Print the rows word for word, from the line containing "This screenshot has height=720, width=1280." through the end of the rows, including both ends.
^^^^^^^^^^^^^^^^
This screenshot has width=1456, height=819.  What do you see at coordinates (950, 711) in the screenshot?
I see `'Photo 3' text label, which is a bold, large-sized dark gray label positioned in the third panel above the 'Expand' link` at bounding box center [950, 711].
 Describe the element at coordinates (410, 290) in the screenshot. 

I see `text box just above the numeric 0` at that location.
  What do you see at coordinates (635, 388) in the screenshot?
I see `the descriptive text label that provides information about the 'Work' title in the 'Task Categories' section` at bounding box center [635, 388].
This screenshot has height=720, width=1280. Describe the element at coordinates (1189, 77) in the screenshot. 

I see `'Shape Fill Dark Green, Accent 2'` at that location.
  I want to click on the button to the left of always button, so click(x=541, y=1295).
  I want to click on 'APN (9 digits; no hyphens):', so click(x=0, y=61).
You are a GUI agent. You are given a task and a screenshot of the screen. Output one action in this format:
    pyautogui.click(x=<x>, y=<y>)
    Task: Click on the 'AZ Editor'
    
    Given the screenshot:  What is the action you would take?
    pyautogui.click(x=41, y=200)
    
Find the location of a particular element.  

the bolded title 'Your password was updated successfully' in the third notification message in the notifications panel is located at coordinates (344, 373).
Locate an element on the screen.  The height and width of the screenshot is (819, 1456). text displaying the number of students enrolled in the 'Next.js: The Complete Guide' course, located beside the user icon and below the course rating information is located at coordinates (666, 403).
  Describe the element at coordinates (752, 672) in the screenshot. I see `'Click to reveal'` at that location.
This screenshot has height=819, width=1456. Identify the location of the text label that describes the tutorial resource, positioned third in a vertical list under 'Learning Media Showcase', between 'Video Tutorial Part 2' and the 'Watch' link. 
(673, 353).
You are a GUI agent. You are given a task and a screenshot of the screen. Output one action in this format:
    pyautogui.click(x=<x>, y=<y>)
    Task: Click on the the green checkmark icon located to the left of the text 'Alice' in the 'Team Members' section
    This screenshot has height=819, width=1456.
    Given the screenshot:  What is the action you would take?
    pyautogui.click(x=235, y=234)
^^^^^^^^^^^^^^^^
* Problem solution *
This screenshot has height=720, width=1280. Describe the element at coordinates (1189, 77) in the screenshot. 

I see `'Shape Fill Dark Green, Accent 2'` at that location.
  I want to click on the button to the left of always button, so click(x=541, y=1295).
  I want to click on 'APN (9 digits; no hyphens):', so click(x=0, y=61).
You are a GUI agent. You are given a task and a screenshot of the screen. Output one action in this format:
    pyautogui.click(x=<x>, y=<y>)
    Task: Click on the 'AZ Editor'
    
    Given the screenshot:  What is the action you would take?
    pyautogui.click(x=41, y=200)
    
Find the location of a particular element.  

the bolded title 'Your password was updated successfully' in the third notification message in the notifications panel is located at coordinates (344, 373).
Locate an element on the screen.  The height and width of the screenshot is (819, 1456). text displaying the number of students enrolled in the 'Next.js: The Complete Guide' course, located beside the user icon and below the course rating information is located at coordinates (666, 403).
  Describe the element at coordinates (752, 672) in the screenshot. I see `'Click to reveal'` at that location.
This screenshot has height=819, width=1456. Identify the location of the text label that describes the tutorial resource, positioned third in a vertical list under 'Learning Media Showcase', between 'Video Tutorial Part 2' and the 'Watch' link. 
(673, 353).
You are a GUI agent. You are given a task and a screenshot of the screen. Output one action in this format:
    pyautogui.click(x=<x>, y=<y>)
    Task: Click on the the green checkmark icon located to the left of the text 'Alice' in the 'Team Members' section
    This screenshot has height=819, width=1456.
    Given the screenshot:  What is the action you would take?
    pyautogui.click(x=235, y=234)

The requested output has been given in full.